Since the beginning of the current uprising in the occupied Palestinian territories, between a quarter and a third of the several thousand Palestinian casualties have been children. While such statistics are depressingly unremarkable compared to similar conflicts in which colonial regimes attempt to subjugate rebellious populations through massive use of military force, the reaction of the international community -- and specifically of that group of industrialised states professing to constitute the civilised world -- has been unprecedentedly callous.

Characteristically taking their cue from Israeli hasbara (disinformation), numerous opinion makers in the West have suggested that the Palestinian Authority is using children as a human shield in its struggle with the Barak government, and even that Palestinian mothers are deliberately sacrificing their children for political profit and/or monetary gain. That Israeli soldiers (including snipers) are deliberately aiming their rifles at children and pumping bullets into their hearts and brains, in each and every instance without any military rationale or legal justification, and thus committing war crimes, is virtually ignored. Elevating the debate to new heights of ignorance, evasion, and verbatim parroting of Israeli apologia, the queen of Sweden recently expressed sympathy for the plight of Palestinian children (without noting how so many have been killed and wounded), while finding it unfathomable that their parents (rather than their actual killers) are exposing them to so much harm.

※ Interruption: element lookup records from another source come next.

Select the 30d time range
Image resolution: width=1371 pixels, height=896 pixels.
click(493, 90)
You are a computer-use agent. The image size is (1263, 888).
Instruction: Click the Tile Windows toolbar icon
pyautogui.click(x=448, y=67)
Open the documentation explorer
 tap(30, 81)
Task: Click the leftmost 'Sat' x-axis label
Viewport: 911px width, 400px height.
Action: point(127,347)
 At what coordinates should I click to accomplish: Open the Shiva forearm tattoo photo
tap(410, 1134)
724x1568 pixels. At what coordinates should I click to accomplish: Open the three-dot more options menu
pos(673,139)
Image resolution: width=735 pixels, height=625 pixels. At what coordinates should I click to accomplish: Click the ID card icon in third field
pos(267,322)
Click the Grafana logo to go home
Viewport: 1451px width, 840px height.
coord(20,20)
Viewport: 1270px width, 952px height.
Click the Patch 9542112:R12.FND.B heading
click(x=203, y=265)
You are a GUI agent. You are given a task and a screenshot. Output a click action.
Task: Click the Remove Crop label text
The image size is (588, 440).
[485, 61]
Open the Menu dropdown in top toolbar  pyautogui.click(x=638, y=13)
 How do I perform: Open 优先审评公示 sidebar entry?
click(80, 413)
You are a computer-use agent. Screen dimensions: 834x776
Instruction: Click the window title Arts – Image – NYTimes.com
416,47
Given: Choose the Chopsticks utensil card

The campaign against bereaved Palestinian mothers has become so vicious that the Women's Affairs Technical Committee felt compelled to organise a press conference on 4 November for three mothers of children killed during the uprising in order to demonstrate to the international media that Palestinian mothers are no different than those anywhere else. "My greatest wish," said a devastated Mona Hamad, "is that I rather than my son had been buried." A member of the audience later remarked that it was outrageous that the mothers who lost their children rather than the soldiers who killed them were forced to account for themselves.

The macabre propaganda effort recalls Martin Peretz's desperate attempt at the height of the 1982 siege of Beirut to sweep thousands of Arab corpses under the carpet with the unforgettable observation that "what you have seen and heard on television is simply not true." Indeed, despite having each of its succession of fabrications concerning the deliberate (and in this case televised) murder of Mohamed Al-Dorra refuted by the overwhelming visual, physical, and testimonial evidence, the Israeli military in early November again raised the claim that he was shot dead by Palestinian gunmen. For his part, liberal commentator Tom Segev (Ha'aretz, 6 October) questioned why Mohamed's father placed his son behind him during the fatal encounter when, in Segev's considered view, the boy would have been better protected if Jamal Al-Dorra (who as it stands received the majority of bullet wounds) had situated his son in front. The insinuation that this is another Palestinian parent more concerned with his own safety than that of his child is anything but subtle. Segev's post-mortem directive to defenceless civilians that they should have exchanged positions in the midst of 45 minutes of continuous machine-gun fire directed at them (save for those moments when the IDF death squad deliberately shot and killed a fully recognisable ambulance driver seeking to rescue Mohamed), however, is idiotic to the point of being suicidal.

Never one to be outdone in promoting the views of Israel's military establishment, fellow Ha'aretz correspondent Ze'ev Schiff ("Getting the numbers straight," 3 November), dismisses the human rights community's condemnation of Israel's killings of Palestinian children out of hand, citing their exaggerated statistics -- which of course they are when measured against Schiff's innovative definition of a child as "anyone under the age of 13."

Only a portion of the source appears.